Short rest = 8 hours
Long rest = 7 days
Ever since I read the passage on Gritty Realism in the Dungeon Master’s Guide I’ve wanted to try this. Imagine a game where going to sleep doesn’t heal every wound. Imagine a game where getting hit by an ogre with a greatclub matters. I think it’d be pretty cool. My players, on the other hand, had different opinions.
They were adamant that Gritty Realism would not be fun. They were almost unwilling to try it, but offered a reasonable concession in the form of a variant. Natural recovery of hit points proceeds as per the rules of Gritty Realism, but spell slots and class abilities recharge at the normal pace. So just to break things down, a wizard could regain their full spell slots after 8 hours of rest but wouldn’t regain full hit points without a full 7 days of rest.
I’m intrigued by the possibilities here. It does seem unfair and strange that a wizard, for example, could only manage their complement of spell slots once per week. However, the human body is frail. If the same wizard (no matter the PHB race) is hit by an axe, there’s no way he’s going to be good to go by the next morning.
On the other hand, what about a cleric doling out all of that magical healing every day? As things are, the Medicine skill completely gets the shaft and the players are almost entirely reliant on cure spells. Slowing hit point recovery will make those cure spells all the more important. I predict clerics, or any other class with healing, will simply hoard their spell slots and focus on some aspect of combat.
The idea of Gritty Realism is interesting, but the game is balanced for daily recharges. What if there was another way to bring verisimilitude to the mechanics of taking damage? There is, and it’s in the Dungeon Master’s Guide on page 272.
Lingering Injuries
Damage normally leaves no lingering effects. This option introduces the potential for long-term injuries. It’s up to you to decide when to check for a lingering injury. A creature might sustain a lingering injury under the following circumstances:
- When it takes a critical hit
- When it drops to 0 hit points but isn’t killed outright
- When it fails a death saving throw by 5 or more
To determine the nature of the injury, roll on the Lingering Injuries table. This table assumes a typical humanoid physiology, but you can adopt the results for creatures with different body types. Instead of using the effect described in the table, you can put the responsibility of representing a character’s lingering injury in the hands of the player. Roll on the Lingering Injuries table as usual, but instead of suffering the effect described for that result, that character gains a new flaw with the same name. It’s up to the player to express the lingering injury during play, just like any other flaw, with the potential to gain inspiration when the injury affects the character in a meaningful way.
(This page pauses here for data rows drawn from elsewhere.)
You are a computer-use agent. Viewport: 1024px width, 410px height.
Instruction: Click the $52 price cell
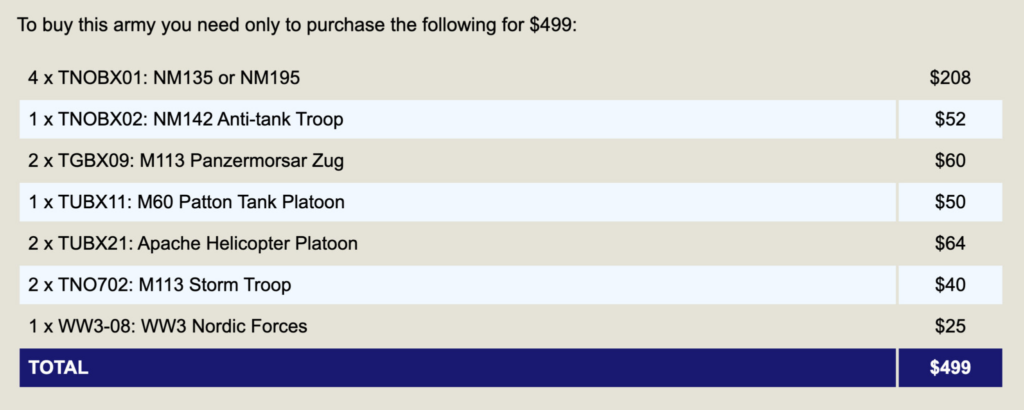coord(950,120)
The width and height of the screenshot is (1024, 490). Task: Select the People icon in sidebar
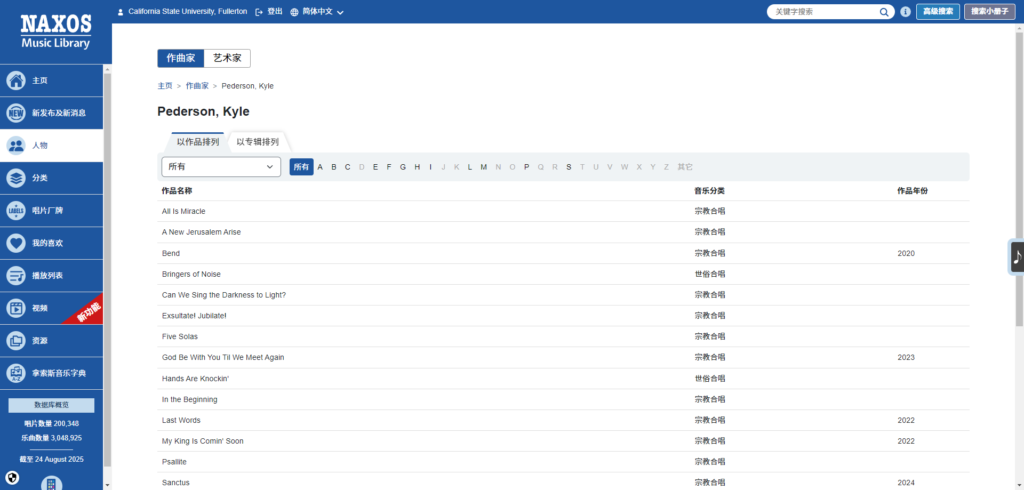coord(16,146)
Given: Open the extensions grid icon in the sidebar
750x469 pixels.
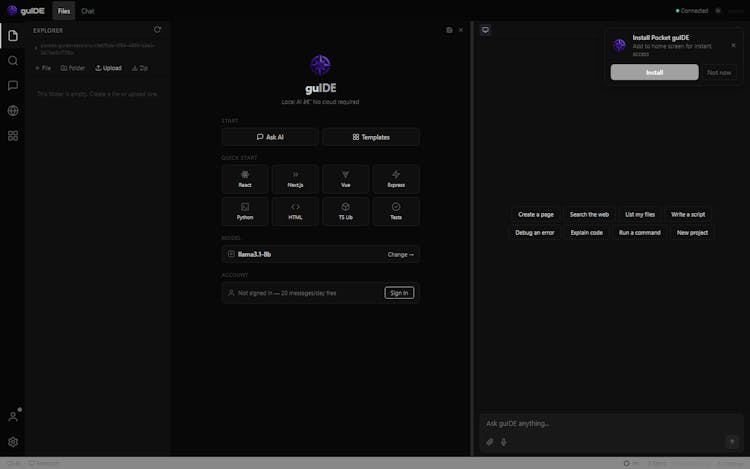Looking at the screenshot, I should [13, 136].
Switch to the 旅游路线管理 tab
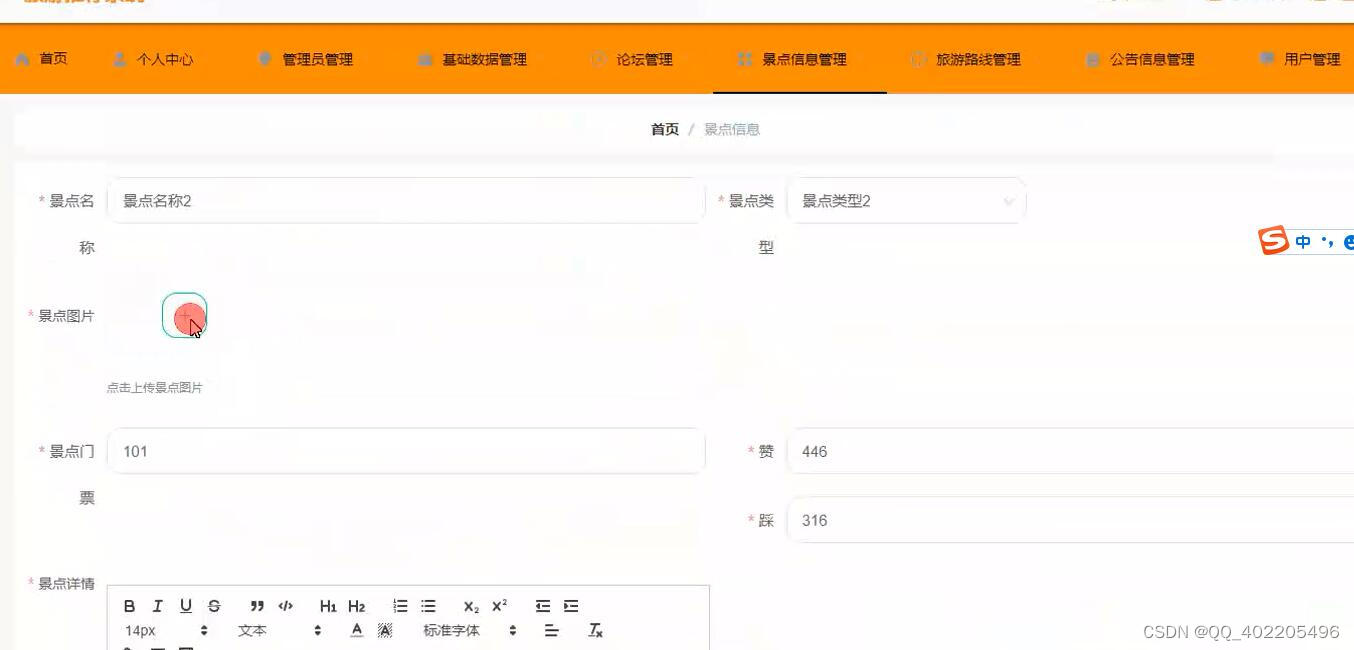Image resolution: width=1354 pixels, height=650 pixels. pos(966,59)

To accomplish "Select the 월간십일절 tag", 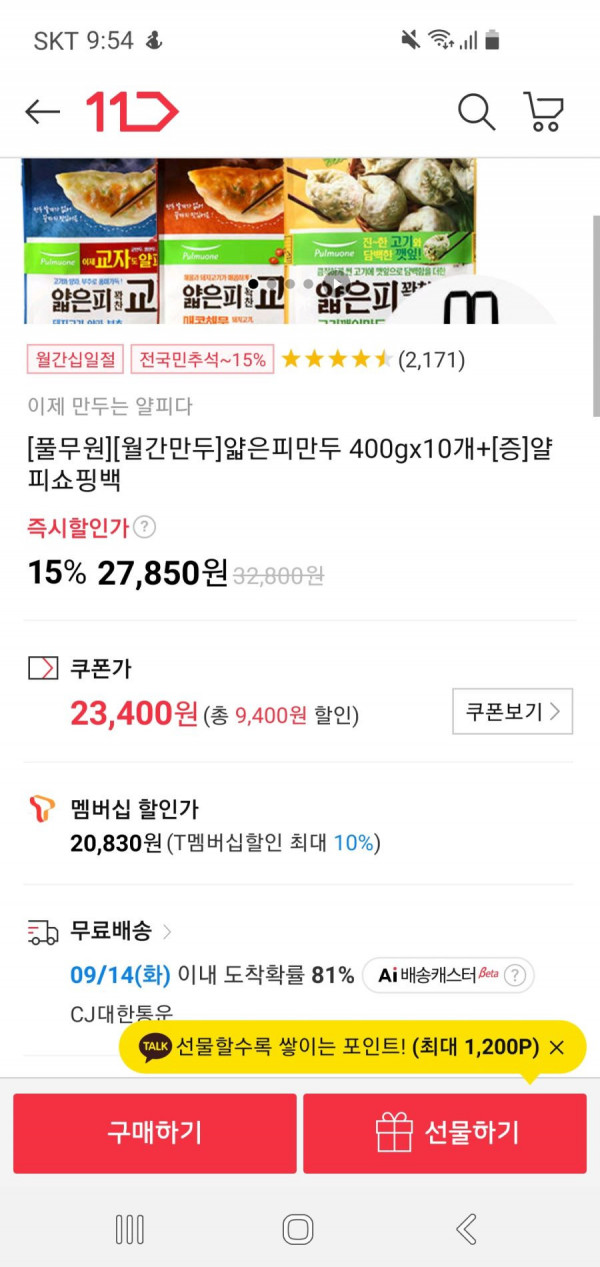I will click(x=76, y=359).
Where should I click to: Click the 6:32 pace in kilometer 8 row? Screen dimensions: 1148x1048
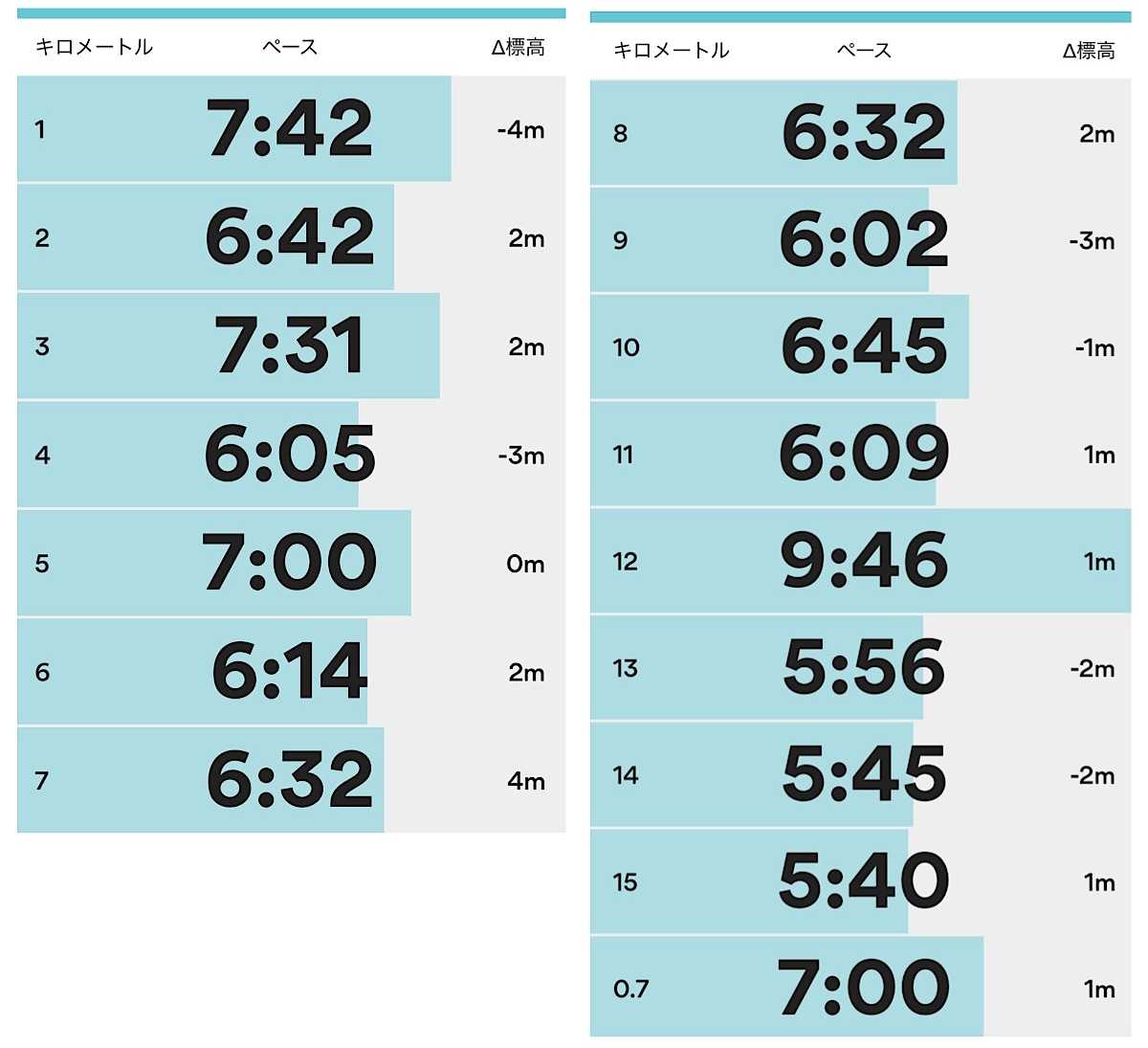click(863, 133)
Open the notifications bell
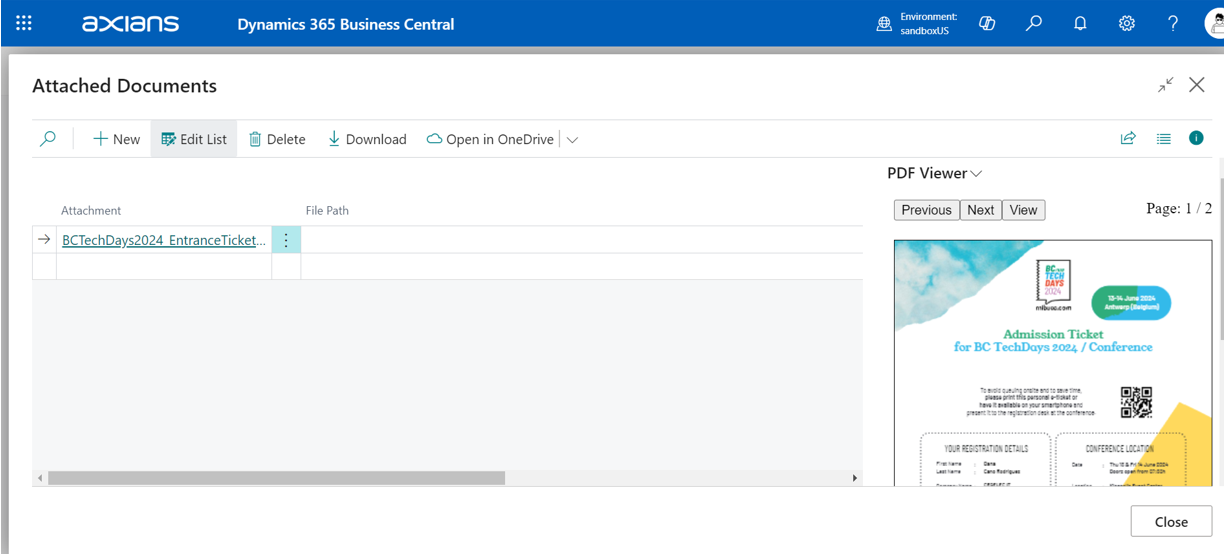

So the DMG’s answer is to provide a random table with nine different kinds of injuries, and it’s completely at the Dungeon Master’s discretion when these injuries occur. They do give some suggestions on the matter. Then the book proposes an alternative system of completely removing the mechanics in exchange for having the PCs roleplay it. There’s nothing wrong with a purely RP approach, but it’s not what I’m looking for.
Since the book says this is all completely at my discretion, I’m going to tweak things to my liking.
Lingering Injuries (revised)
A PC suffers a lingering injury from the following:
- suffering a critical hit
- falling to 0 hit points
- or by rolling a natural 1 on a death save.
I haven’t really changed much so far. See, the table has different injuries keyed to a d20 roll, with the lower the roll yielding worse results. Let’s introduce some dice tricks to reduce the randomness, and give consequences for how a lingering injury was received.
- When a lingering injury is received by taking a critical hit, roll on the table with advantage.
- ...by dropping to 0 hit points, roll on the table normally.
- ...by taking a critical hit which drops the PC to 0 hit points, roll on the table with disadvantage.
- ...by rolling a natural 1 on a death save, roll on the table with disadvantage (in addition to suffering two failures).